Destruction AllStars Review – Wrecking Havoc In The Arena

Destruction AllStars targets the dumbest part of our human brains with a simple proposition: Do you want to drive a car around and smash stuff? As a matter of fact, I do. The PlayStation 5 exclusive feels like a throwback to games like Destruction Derby, but it breaks ranks from its other car-combat cousins by letting players run around on foot after their car is destroyed. It’s a neat twist that emphasizes the disposable nature of everything that’s happening – including the over-the-top drivers themselves. The whiplash-inducing crashes and unique character abilities are initially satisfying, but only the most dedicated rubberneckers will find a reason to stick around.

Lucid Games wanted to try something unconventional by making the individual drivers the stars of the auto show. Each of the 16 characters has a bold presence that’s largely conveyed by their wardrobe and cheeky pre-match animations. There’s a lot of pro-wrestling-style posturing, and the introductions by UFC announcer Bruce Buffer are a perfect fit for the game’s vibe. 

Events start with a mass scramble, as each character sprints to claim one of several available cars on the arena floor. Think of it like a high-stakes game of musical chairs; if two players go for the same car, it’s first come, first served. The second player can leap onto the roof and attempt to yank the other driver out with a button-pressing microgame. A successful takeover gives the victor two options: slide into the driver’s seat, or cause a wreck and find another car. It’s a small moment in the game, but I really like this way of getting into the action. It makes the first moments a weird kind of mind game, as players either try to grab an unclaimed car or – troublemakers unite – they veer toward one that is in the process of getting claimed for the risky opportunity to score a quick K.O.
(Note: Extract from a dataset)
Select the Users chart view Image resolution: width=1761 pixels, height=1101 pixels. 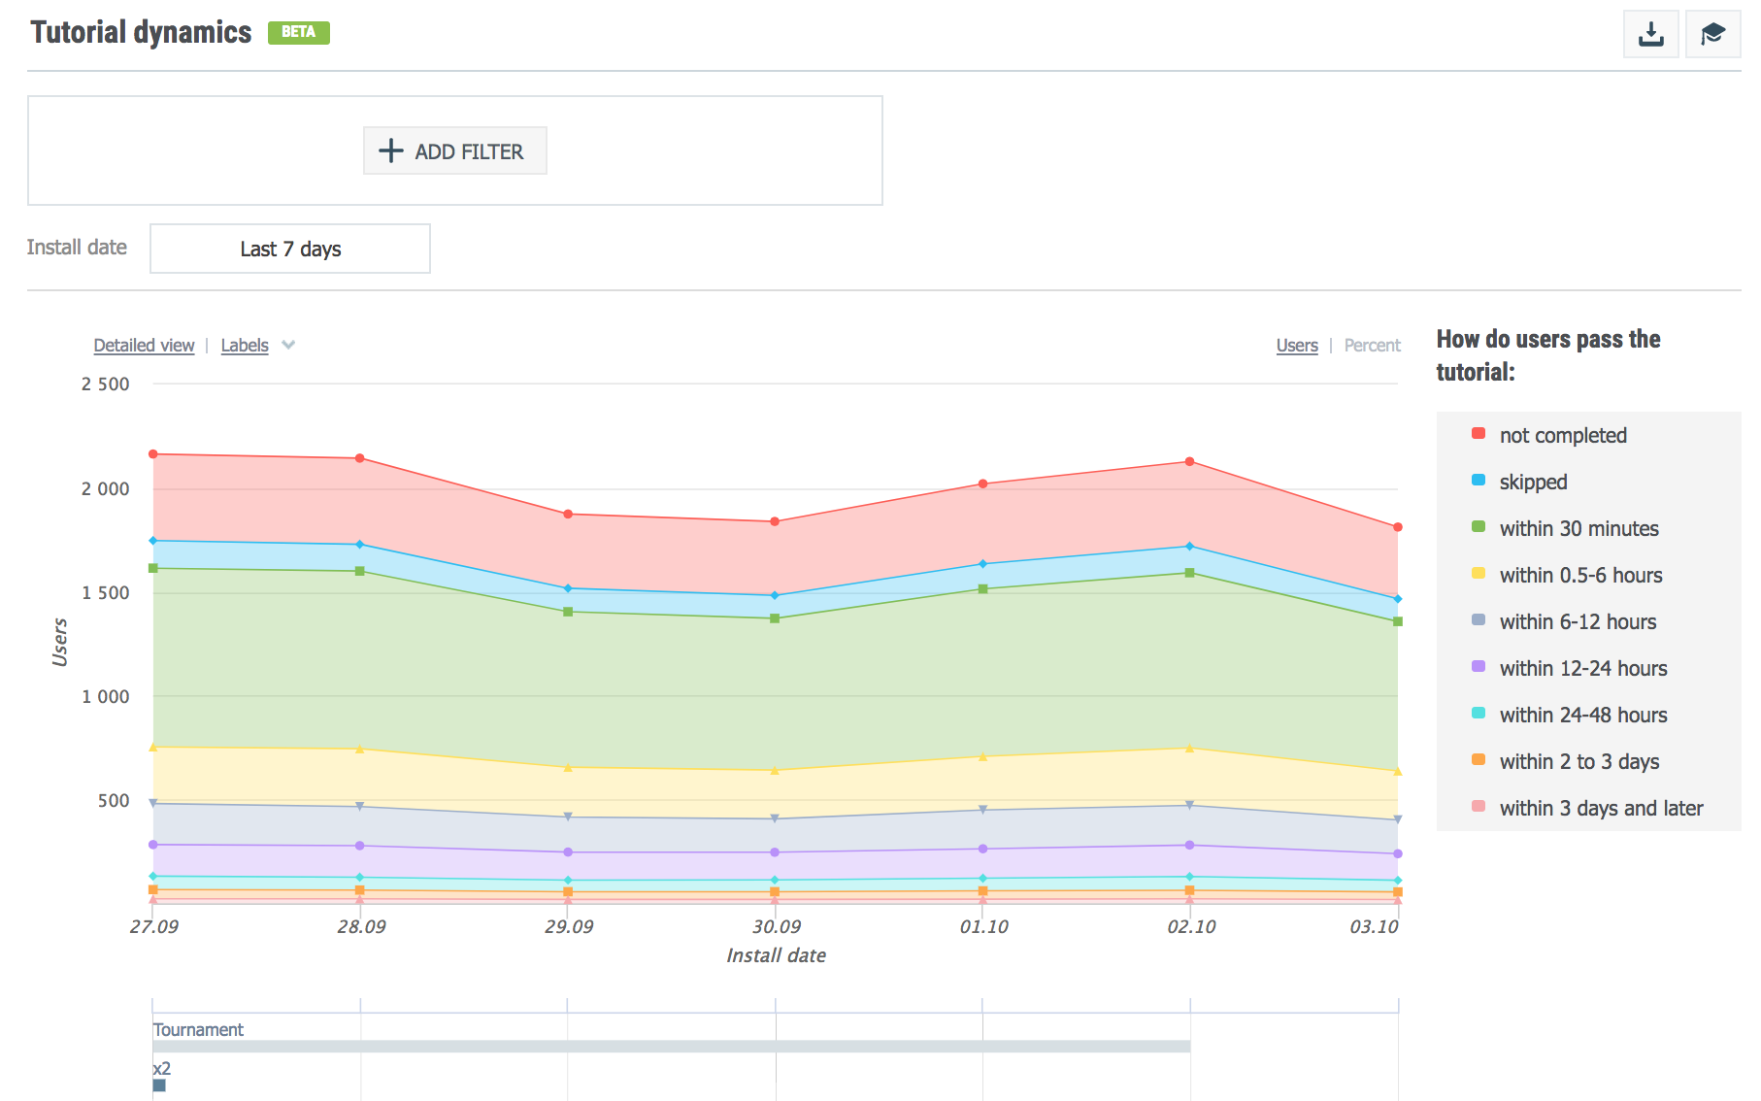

Driving feels fantastic, with the precision handling that you’d find in a top-tier kart racer. I found the simple act of cruising around genuinely satisfying, building up enough speed to ease onto the banked walls that enclose arenas or performing powerslides to drift dangerously close to pillars, walls, and other obstacles. Of course, other players aren’t keen on indulging this Sunday-drive mentality. Fortunately, they’re at least conceptually easy to deal with. Flicking up on the analog stick engages a speed boost, which lets you escape from harm’s way – or smash into another car or hapless on-foot character. Similarly, a quick left or right will enable you to either juke away from opponents or sideswipe them, depending on what’s happening at the moment. Even though my overall enthusiasm dimmed somewhat over time, I never stopped tensing up in anticipation of a big crash against an unaware enemy vehicle. It feels crunchy and satisfying.
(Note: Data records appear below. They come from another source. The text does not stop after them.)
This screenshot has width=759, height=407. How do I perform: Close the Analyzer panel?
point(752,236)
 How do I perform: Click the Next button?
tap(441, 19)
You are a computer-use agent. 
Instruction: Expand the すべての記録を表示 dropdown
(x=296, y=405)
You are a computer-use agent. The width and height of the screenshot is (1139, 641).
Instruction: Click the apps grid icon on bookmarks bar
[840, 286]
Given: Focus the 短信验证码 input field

Cars accrue a lot of damage over the course of the matches; that’s kind of the point, after all. That’s where Destruction AllStars is at its best. Rather than be stuck in the corner somewhere in a smoldering soon-to-be wreck, you can fling yourself from your car whenever you want. Don’t ask how characters are able to so easily bound into the air. The important thing is how great it feels, and the amount of flexibility it provides once you get the hang of it. When my car was clearly on its last legs – a sensation that’s wonderfully reinforced with the DualSense’s adaptive triggers tugging away at the gas and brakes – I beelined toward one of the myriad driverless cars hovering on platforms above the arena floor. There’s just the right amount of suction that makes it easy to leap from one car into the seat of another and continue on your destructive way. You can also leap out at the last second to avoid a potential wreck, or if you just feel like it. 

On foot, you’re a potential target for anyone, but you’re fairly speedy and have access to some basic parkour techniques like wall running. Sometimes it makes sense to run toward the nearest replacement car, and other times it’s more advantageous to pick up some of the collectable gems that are scattered on various platforms. These items help boost your Breaker meters, which are also built up by making contact with enemy cars. You have two Breaker abilities, one for your character and one for your character’s unique car – which must be summoned by filling the vehicle Breaker bar. Each is unique for the character, which contributes to a dizzying amount of chaos in matches.

Whiplash-inducing crashes and unique character abilities are initially satisfying, but only the most dedicated rubberneckers will find a reason to stick around.